All right, the biopsy came back clear. No cancer. Even though we work at not worrying, it's impossible to completely stifle your feelings that something could be wrong so, when you get good news like this well, you can't help feeling relieved.
Glenda got the call while I was at school. She told me when I got home. The smile on her face and the happiness in her pretty blue eyes told me how the weight of the possibility it could be cancer had been lifted off her shoulders. She's a brave trooper and keeps telling me she doesn't worry.
"It is what it is," she says. I agree with her but deep down I know she worries. It's in her nature to worry. Besides, she has time to think about things that could happen. I'm busy with classes and homework so some of the concern is moved aside for a while. Glenda is home all day and doesn't have the luxury of distraction.

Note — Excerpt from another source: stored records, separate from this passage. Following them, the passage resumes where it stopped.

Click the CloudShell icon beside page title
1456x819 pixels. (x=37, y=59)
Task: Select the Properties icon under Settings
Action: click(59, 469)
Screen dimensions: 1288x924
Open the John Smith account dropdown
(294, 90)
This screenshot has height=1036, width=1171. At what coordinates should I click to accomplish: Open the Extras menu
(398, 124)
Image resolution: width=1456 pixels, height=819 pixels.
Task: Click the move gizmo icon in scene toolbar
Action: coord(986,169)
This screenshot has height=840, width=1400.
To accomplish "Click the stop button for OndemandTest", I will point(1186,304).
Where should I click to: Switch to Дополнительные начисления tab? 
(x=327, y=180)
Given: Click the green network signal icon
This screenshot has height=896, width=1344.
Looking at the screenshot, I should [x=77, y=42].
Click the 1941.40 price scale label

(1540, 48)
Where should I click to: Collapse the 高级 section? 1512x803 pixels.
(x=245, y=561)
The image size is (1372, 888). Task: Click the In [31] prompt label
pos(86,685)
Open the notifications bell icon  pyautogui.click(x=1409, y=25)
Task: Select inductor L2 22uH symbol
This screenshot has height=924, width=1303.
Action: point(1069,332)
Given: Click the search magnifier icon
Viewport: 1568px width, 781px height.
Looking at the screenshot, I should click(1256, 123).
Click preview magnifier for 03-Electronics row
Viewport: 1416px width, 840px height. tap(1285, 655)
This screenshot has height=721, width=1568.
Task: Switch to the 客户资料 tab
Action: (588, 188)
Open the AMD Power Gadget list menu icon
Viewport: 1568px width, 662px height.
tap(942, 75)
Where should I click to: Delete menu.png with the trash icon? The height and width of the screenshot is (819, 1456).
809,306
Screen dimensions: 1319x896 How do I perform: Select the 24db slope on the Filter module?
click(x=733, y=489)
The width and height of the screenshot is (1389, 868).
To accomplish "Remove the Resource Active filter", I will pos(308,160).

On another note, Dad went for a checkup. A mark on his forehead was checked and found to be cancerous. It was removed this last week and they got it all. Thankfully, it was the kind of cancer that doesn't spread and is easy to treat. Now he has a cool scar on his forehead.
I told him the wrinkles will hide it.
He said that when they closed it up, the skin was pulled up and one eye is open more than the other. Sort of half a face lift. Now he can give the girls the eye.
We're just glad he's cancer free. Getting the Beast at his age wouldn't be a good thing.
Two weeks into this Sutent cycle has my feet feeling more tender than usual. Sneakers help soften the ground some but when I take them off at home, the sores make it hard to walk around the house. Once I sit though, the pain goes away.
My mouth is messed up again. Can't even eat hot food because it feels as if I am eating hot salsa. There are some tender spots in my mouth. So, I am forced to eat cool or warm foods. Not that it tastes any better. Just don't burn so much.
My tongue feels as if it was sanded down. Anything I eat makes my taste buds convulse. That's the only way I can describe it. It's something you have to experience to understand.
The scan in December will tell us if the Sutent is still working. I will also be requesting the annual bone and brain scans. Until then, we continue to take life with kidney cancer one day at a time.